I pointedly raised my concerns at the recent Corporation meeting, just as I have in previous meetings. Having spoken to the Chairman of the Corporation as well as other lifelong and term members, I am confident that there are other members of the board who share the concerns I have raised above, regarding both the management of MIT and our governance systems.
Where students fit in
So why raise these issues in a public forum, and why now?
Large organizations — public or private, for profit or not — are challenging to govern, and MIT is no exception. Making substantial changes is difficult, even when the leadership wishes to do so. It requires fighting against entrenched power structures and managing the political climate appropriately. Public pressure is often necessary to force such organizations to overcome their inertia.

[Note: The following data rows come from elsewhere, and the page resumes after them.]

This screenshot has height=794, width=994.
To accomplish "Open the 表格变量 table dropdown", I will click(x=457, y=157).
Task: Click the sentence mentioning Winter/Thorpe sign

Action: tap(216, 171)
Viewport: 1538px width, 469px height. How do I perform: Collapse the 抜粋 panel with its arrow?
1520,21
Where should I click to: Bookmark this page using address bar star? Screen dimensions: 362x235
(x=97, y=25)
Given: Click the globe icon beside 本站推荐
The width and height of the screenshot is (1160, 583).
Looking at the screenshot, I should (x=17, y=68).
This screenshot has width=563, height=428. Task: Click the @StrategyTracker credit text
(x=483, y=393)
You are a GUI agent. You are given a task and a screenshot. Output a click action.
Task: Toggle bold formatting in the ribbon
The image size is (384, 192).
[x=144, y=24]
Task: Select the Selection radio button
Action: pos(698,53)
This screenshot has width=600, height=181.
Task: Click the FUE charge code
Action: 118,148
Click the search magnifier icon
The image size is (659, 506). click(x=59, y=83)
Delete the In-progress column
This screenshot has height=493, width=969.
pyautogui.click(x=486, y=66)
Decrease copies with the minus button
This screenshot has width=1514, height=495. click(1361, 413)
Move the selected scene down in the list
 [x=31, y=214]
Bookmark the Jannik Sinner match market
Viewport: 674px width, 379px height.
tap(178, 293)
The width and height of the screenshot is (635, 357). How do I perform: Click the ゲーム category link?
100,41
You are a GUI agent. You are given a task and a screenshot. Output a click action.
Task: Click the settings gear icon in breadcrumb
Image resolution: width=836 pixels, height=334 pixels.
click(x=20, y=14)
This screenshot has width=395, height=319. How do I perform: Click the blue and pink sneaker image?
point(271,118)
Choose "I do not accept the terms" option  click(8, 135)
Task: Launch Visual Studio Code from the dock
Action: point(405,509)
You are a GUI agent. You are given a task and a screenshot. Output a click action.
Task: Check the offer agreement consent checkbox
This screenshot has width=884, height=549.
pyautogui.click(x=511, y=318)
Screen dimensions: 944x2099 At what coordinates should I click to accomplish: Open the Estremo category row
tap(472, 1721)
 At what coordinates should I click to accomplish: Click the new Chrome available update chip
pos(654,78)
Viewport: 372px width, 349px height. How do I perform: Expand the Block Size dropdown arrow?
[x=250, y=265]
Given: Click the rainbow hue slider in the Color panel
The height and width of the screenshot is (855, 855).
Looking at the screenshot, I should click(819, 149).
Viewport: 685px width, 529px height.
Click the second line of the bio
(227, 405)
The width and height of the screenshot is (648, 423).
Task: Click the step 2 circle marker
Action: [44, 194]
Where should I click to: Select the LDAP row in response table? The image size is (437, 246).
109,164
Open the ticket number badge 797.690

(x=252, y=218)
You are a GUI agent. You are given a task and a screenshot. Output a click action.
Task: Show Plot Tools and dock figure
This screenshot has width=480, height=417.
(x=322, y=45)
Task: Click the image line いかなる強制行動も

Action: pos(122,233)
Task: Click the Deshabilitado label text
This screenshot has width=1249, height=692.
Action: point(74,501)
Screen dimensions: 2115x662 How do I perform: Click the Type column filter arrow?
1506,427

At an academic institution, this means pressure from students and faculty.
In the coming months, MIT will elect a new president. This presents a vital opportunity to reset the mode of interaction so that we might honor an ethos that allows MIT to truly shine. This is exactly the time when the community ought to become organized and vocalize the fundamental changes that are needed.
I submit that if MIT students are interested in preserving the culture that has made this campus so vibrant, the student body must:
• Demand greater competence and relevance from your student governments. Organized, principled, well-executed advocacy from these groups can have tremendous impact, and the lack thereof makes it nearly impossible for forward movement. When student governments can find nothing better to do than throw large parties on the graduate side, and face repeated resignations on the undergraduate side, there is a problem.
• Speak up. It is not somebody else’s job to stand up for what you believe in. Those who are unwilling to speak up have little authority to complain, and there are ample opportunities for any student who believes MIT should be functioning better to help it do so: become active in student government bodies, write opinion pieces, or find other ways to be heard.
• Become engaged in the Corporation: The Corporation holds an election among the graduating class and recent alums to elect a new member to the board every year. This is how I was elected to serve. The recent alum members serve a vital function, providing a point of view that is otherwise unheard. Voting to elect the next member is open now: if you are graduating this year or are an alum from the past two years, please vote. If you are a current student, please nominate individuals for the ballot and become engaged when it is your turn.
MIT is an amazing and inspiring place to be a part of. Every institution fumbles, and the best ones are able to correct themselves in time to grow stronger. We should all work to see that MIT is able to understand its weaknesses, regain its footing, and establish itself firmly as the world’s leading example of what an academic institution should be.
Barun Singh ENG ’06, is a recent-graduate member of the MIT Corporation, former president of the Graduate Student Council, and a former Tech opinion editor.